# Ariens 8/32 doesnt have much drive power



## yellowandfast (Oct 28, 2011)

924xxx series 8/32 doesnt have much power 

I have replaced the friction plate, the drive wheel and have it adjusted properly.

Does the tension spring ever need replacement?

Does anybody have the part number for it? 

My snowblower has the big wheels and the posi traction if that makes a difference.

Thanks
Jeremy


----------



## td5771 (Feb 21, 2011)

the drive plate has to be perfectly clean. i use denatured alcohol or even carb/brake cleaner. even a thin film of oil will cause the friction wheel to barely grab.

check tension and condition of your drive belt.

also, i just did a friction wheel on a 10hp 32" machine. if your friction wheel was like my new one, where the two halves of the molds came together there was a little extra material (like the little rubber nubs on new tires) right along the center line. that little bit melted off onto the plate after running it and i had to clean it 2 or 3 times.


----------



## yellowandfast (Oct 28, 2011)

I dint have any flashing like you spoke of on my new drive plate.

I scuffed the wheel with a little scotchbrite pad as it was too smooth in my opinion, and cleaned it spotlessly, long with the new friction wheel.

The belt is also brand new and the tension spring for it is in good shape.

It just doesnt seem to have good power delivery to the wheels, with the bottome plate off I can see the friction wheel skipping off the drive plate.

Thats why Im thinking its the tension spring that has worn with age.

Jeremy


----------



## td5771 (Feb 21, 2011)

do you mean skipping as in moving away from? could be the spring. but if the friction wheel is "skipping or jumping" off the plate there might be a bushing problem and when there is pressure between the friction wheel and friction plate, it jumps around. 

watch everything as it is skipping, look at every connection , bushing, bearing, bolt. something might be loose or worn.

i would think if the spring was bad it would be a constant lack of pressure.

hook a small cable or wire through the back of your machine, disconnect where the spring is attached and hook the wire there so you would in essence be bypassing the entire lever/cable/spring assembly. start it and manually put pressure on the friction wheel and plate by pulling the cable by hand. if it does not skip and there is no play in any bushings i think you are right and the spring is bad.

if you try the cable test, remember you might be pulling hard enough to go past whatever play is in a bad part and keep the disc against the plate.


----------



## HCBPH (Mar 8, 2011)

*Drive issues*

This is not an Ariens but is a friction disc machine that had some drive issues:








The bushings between the pulley and friction plate were worn so it moved when it shouldn't.
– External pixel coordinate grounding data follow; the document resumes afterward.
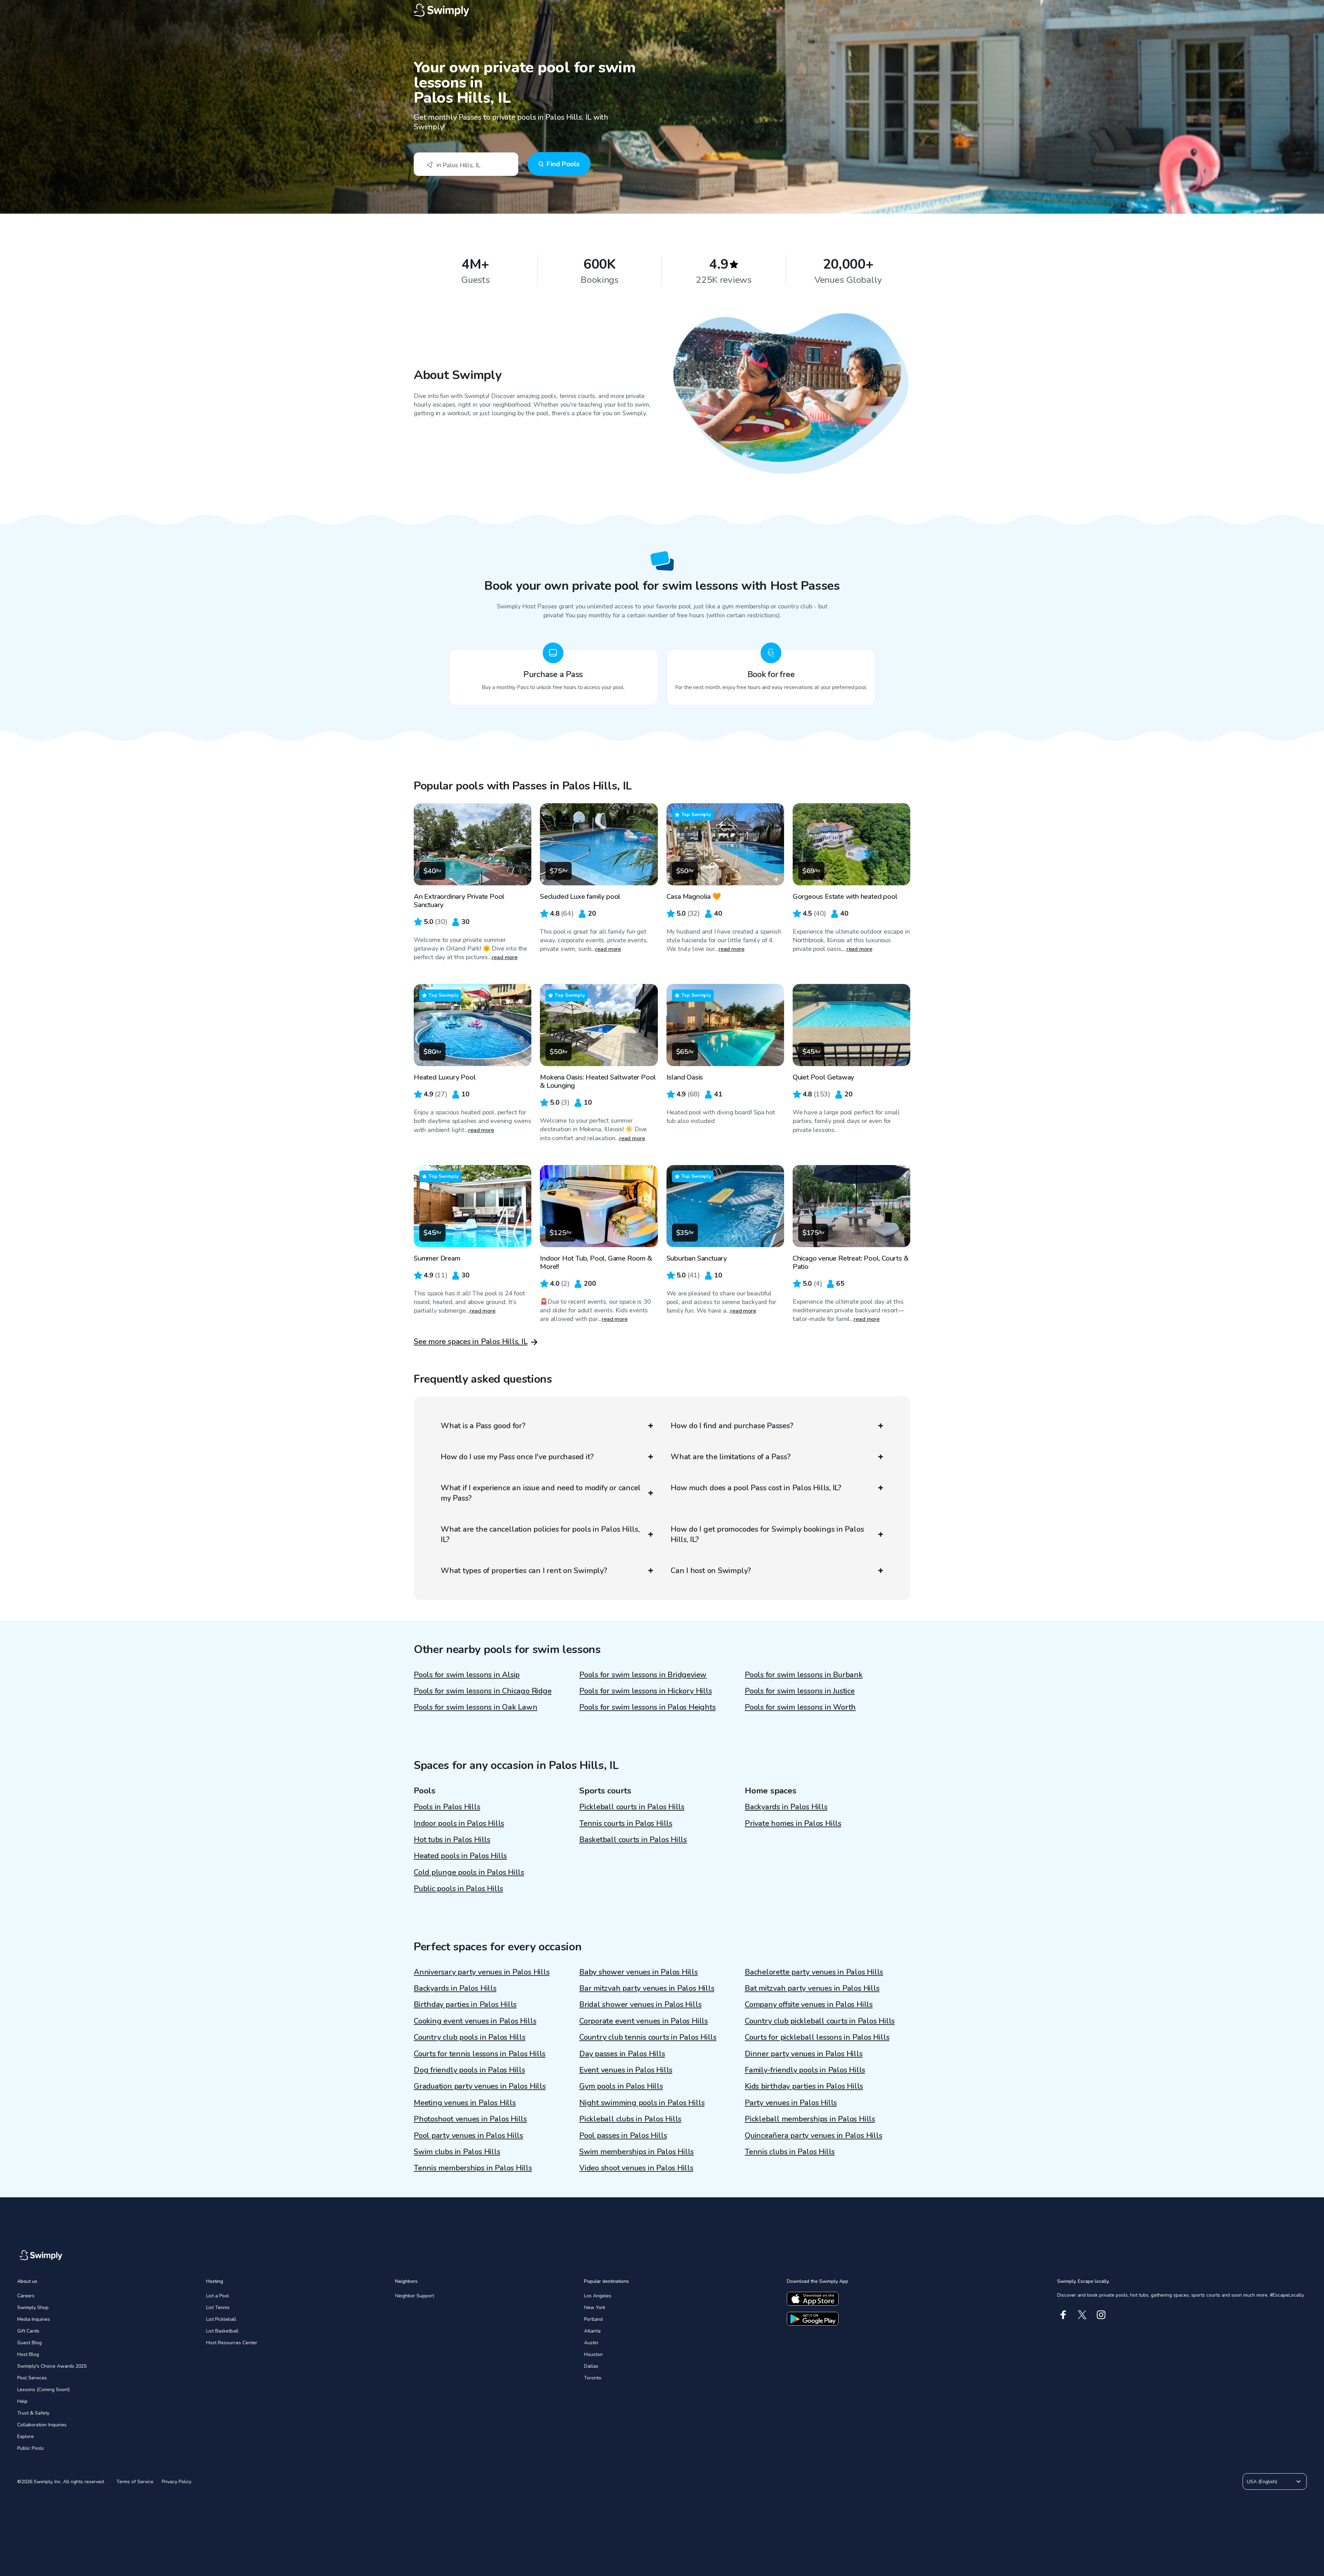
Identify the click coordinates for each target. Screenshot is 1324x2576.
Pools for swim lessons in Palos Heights (647, 1707)
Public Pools (30, 2448)
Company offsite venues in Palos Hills (809, 2004)
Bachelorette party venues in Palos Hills (814, 1972)
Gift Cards (28, 2331)
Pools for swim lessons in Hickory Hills (645, 1691)
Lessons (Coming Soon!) (43, 2389)
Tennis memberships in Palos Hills (473, 2168)
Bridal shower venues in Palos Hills (640, 2004)
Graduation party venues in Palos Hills (480, 2086)
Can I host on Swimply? (711, 1570)
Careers (25, 2295)
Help (22, 2401)
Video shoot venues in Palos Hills (636, 2168)
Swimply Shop (33, 2307)
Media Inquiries (33, 2319)
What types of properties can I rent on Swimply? (524, 1570)
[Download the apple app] (813, 2299)
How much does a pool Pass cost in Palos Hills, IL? (756, 1488)
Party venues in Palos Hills (791, 2103)
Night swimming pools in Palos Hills (641, 2103)
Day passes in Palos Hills (622, 2054)
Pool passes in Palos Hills (623, 2135)
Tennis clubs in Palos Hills (790, 2152)
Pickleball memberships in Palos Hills (810, 2119)
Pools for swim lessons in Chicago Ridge (482, 1691)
Along with that, the bushing on the intermediate shaft had extra play in it also, causing some slack. Replacing both solved those issues. The friction plate was cleaned up after the pictures were taken.

Additionally on this one, it was missing the tensioning mechanism for the friction disc to apply to the friction plate (the friction disc does clear the spring when changing drive speeds). I ended up having to make something myself as original parts were not available. I had to drill a hole to attach one end of the spring on the parts with the friction disc, used a piece of angle iron to fasten the other end then used a spring and turnbuckle to put tension on the disc (safety wired the turnbuckle so it wouldn't change due to vibration etc). In this one, the gear shifter releases pressure on the friction disc and seems to work well especially since I don't know what the original parts looked like









Hope that gives you some ideas on things to check. Good luck


----------